*SUPPLIED TEXT*
⟨

Rich-Joseph Facun

 

I’m excited to share Rich-Joseph Facun’s work as Anywhere Blvd’s April interview feature. After our conversation, he encouraged me to start a podcast, but for now, we found a way to include what we discussed into this interview, and it’s well worth your time and attention. His responses are thoughtful and deliberate, reflecting who he is: someone who steps outside himself to see the bigger picture.

He speaks about how photography first entered his life, how personal experience can shift documentation away from objectivity, and what he weighs before committing to projects that often span around seven years. He also reflects on why he stepped away from photography for a year and offers meaningful advice for anyone facing an opportunity they deeply want but struggle to believe is within reach.

Like me, he works in communications and marketing, so our conversation explored how we’re constantly navigating the responsibilities that come with storytelling—“Every decision—who I photograph, how I frame them, when I press the shutter, how the images are sequenced and presented—contributes to a narrative.” Throughout, his responses are shaped by the questions he asks himself, offering a window into both his creative process and his inner dialogue. They’re the same questions we should all be asking, because as photographers, learning to step outside our own lens is essential.

In our conversation, you mentioned that photography came into your life by accident, from skateboarding to a workshop that ultimately changed your path. Could you elaborate on how that unexpected start influenced you?

⟩

*DATA LINES*

⟨

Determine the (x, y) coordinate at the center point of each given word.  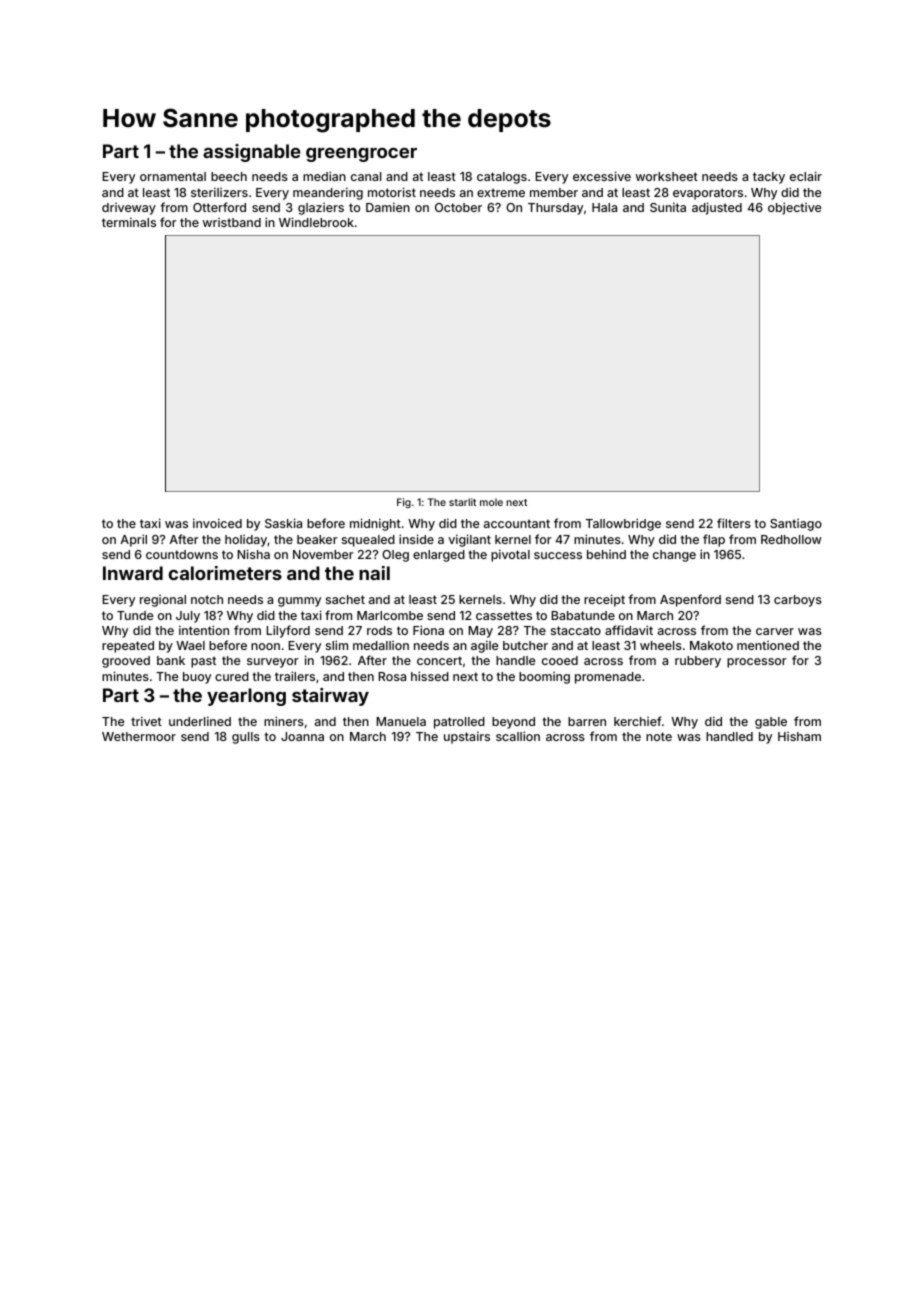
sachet (345, 599)
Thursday (555, 209)
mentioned (768, 645)
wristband (232, 222)
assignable (252, 153)
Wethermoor (139, 736)
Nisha (253, 554)
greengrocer (361, 155)
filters (734, 523)
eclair (806, 176)
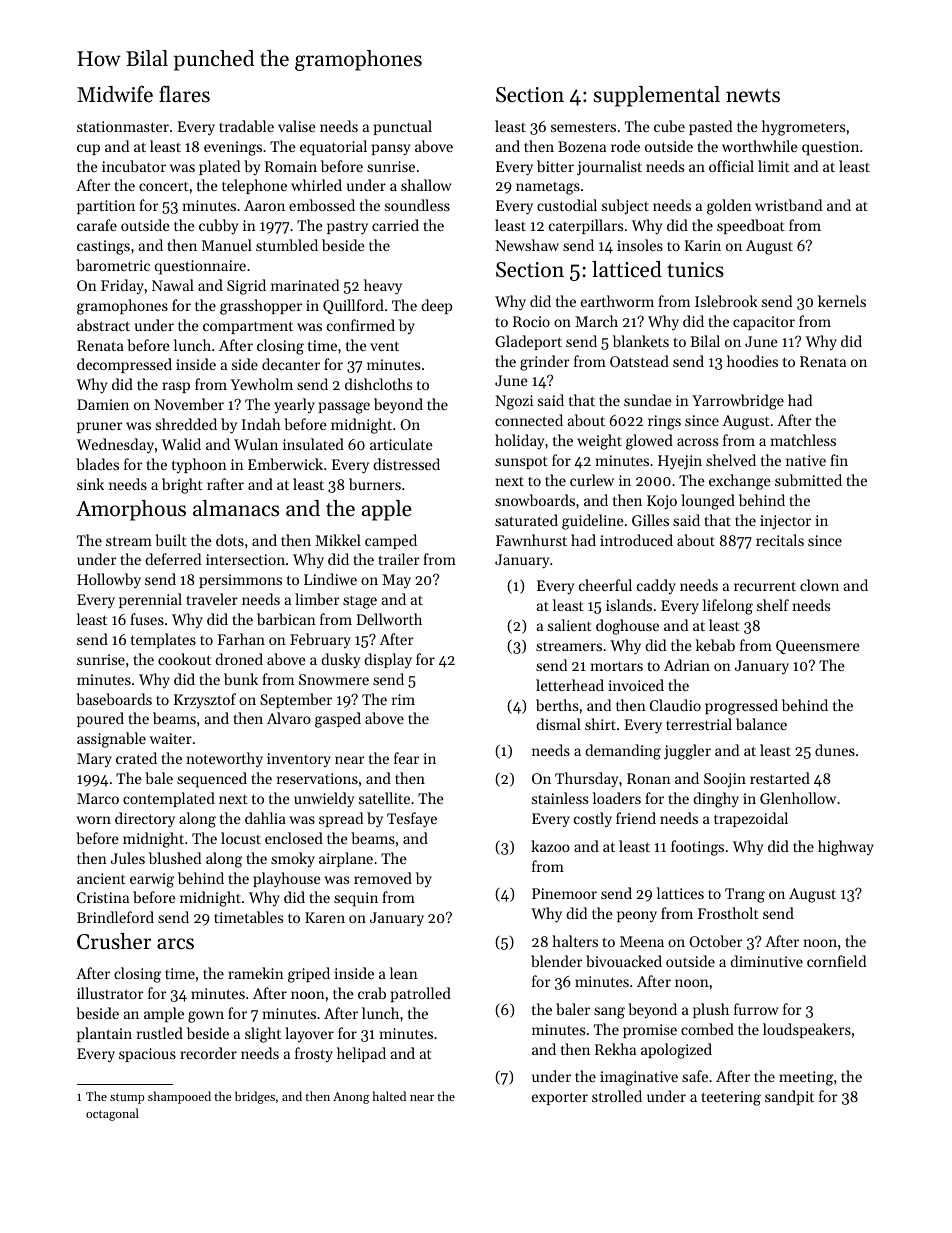  Describe the element at coordinates (803, 128) in the document. I see `hygrometers` at that location.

⟩

*REQUIRED ACTIONS*
(1) In the Rich-Joseph Facun interview, about how long do the projects he commits to often span?
(2) Write what comes next in the Rich-Joseph Facun interview, starting after its last sentence.

*ANSWERS*
(1) Around seven years.

(2)
Photography came into my life in a way that felt almost accidental—but looking back, it seems like it had been quietly waiting for me all along.

As a teenager in the 1980s, I spent a lot of time skateboarding with friends. I’d often bring a camera and photograph them skating, and they’d turn the camera back on me. We documented each other without really thinking about it—just kids capturing moments. At one point, a friend and I even put together a small, Xeroxed, stapled zine built around skateboarding, using our photos and writing. It was raw and simple, but it was storytelling.

Then life shifted.

By my senior year of high school, I had my first child. Skateboarding and photography quickly faded into the background as I focused on raising my daughter and navigating adulthood. For a long time, creativity wasn’t the priority—survival and responsibility were.

Years later, in the late ’90s, I returned to college. Before transferring to a four-year university, I needed a fine arts credit. I initially signed up for a sculpture class, but it was canceled at the last minute. The only course still open was an introductory photography class.

That one small change altered everything.

By the end of the semester, I was completely drawn in. What started as a requirement became something much deeper—something that felt natural and necessary. Even though I had a scholarship lined up at another university, I made the decision to pause and explore this new direction. I took another photography class, then signed up for a workshop that would ultimately change my life.

Two of the instructors were Bill Eppridge and Carol Guzy—though at the time, I didn’t fully grasp the weight of who they were. They were legends in the field, but to me, they were simply people who saw something I hadn’t yet seen in myself.

By the end of that week, I was hooked.

They encouraged me to pursue photojournalism. I didn’t even fully understand what that meant, so I asked a simple, practical question: “Can you actually make a living doing this?” They laughed and told me yes—you can.

They pointed me toward some of the top programs in the country: Missouri, Western Kentucky, and Ohio University. I chose Ohio University, and that decision set everything in motion.

From there, I became a photographer. A storyteller. Someone who could document the world and, somehow, build a life around it.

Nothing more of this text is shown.